5. Der Oö. Verwaltungssenat hat erwogen:

 

Gemäß § 45 Abs.2 AVG iVm § 24 VStG hat die Behörde unter sorgfältiger Berücksichtigung der Ergebnisse des Ermittlungsverfahrens nach freier Überzeugung zu beurteilen, ob eine Tatsache als erwiesen anzunehmen ist oder nicht.

 

Die anlässlich der oa Berufungsverhandlung zeugenschaftlich getätigten Angaben des Meldungslegers, der offensichtlich von der Wahrheit seiner Darstellung überzeugt war und einen glaubwürdigen Eindruck hinterlassen hat, waren für sich betrachtet schlüssig.

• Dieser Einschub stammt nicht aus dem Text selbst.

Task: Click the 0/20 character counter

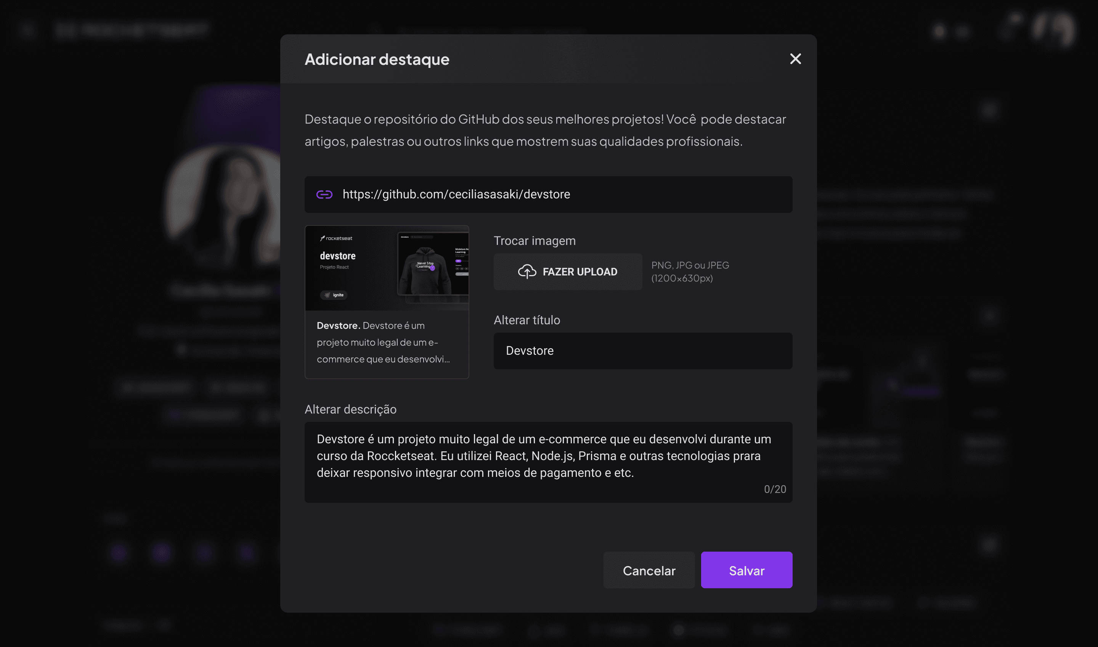Action: [x=775, y=489]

Der Ortsaugenschein hat für das erkennende Mitglied allerdings ergeben, dass jedenfalls bei einer höheren Verkehrsfrequenz und einer Distanz von etwa 70 m aus einem fahrenden PKW betrachtet angesichts einer völlig gleich gelagerten Situation im Bereich von nur etwa 10 m, ein Irrtum über einen tatsächlichen Tatort im Sinne einer Verwechslung nicht auszuschließen ist.

Widerspruchsfrei, glaubwürdig und schlüssig waren die Angaben der Bw, deren Schilderungen des Vorganges ebenso überzeugend waren, wie die des Meldungslegers. Sie waren sohin nicht als bloße Schutzbehauptung abzutun, sondern es muss ihnen das gleiche Gewicht zukommen wie der erwähnten Zeugenaussage. Auch wenn das Verkehrsgeschehen angesichts der zahlreichen Verwaltungsübertretungen auf diesem Gebiet keineswegs immer logisch abläuft, ist im Anlassfall tatsächlich kein Grund erkennbar, weshalb die Bw auf einen Umweg zur Parkstraße fahren und überdies damit ein Verkehrsvergehen dadurch in Kauf nehmen sollte.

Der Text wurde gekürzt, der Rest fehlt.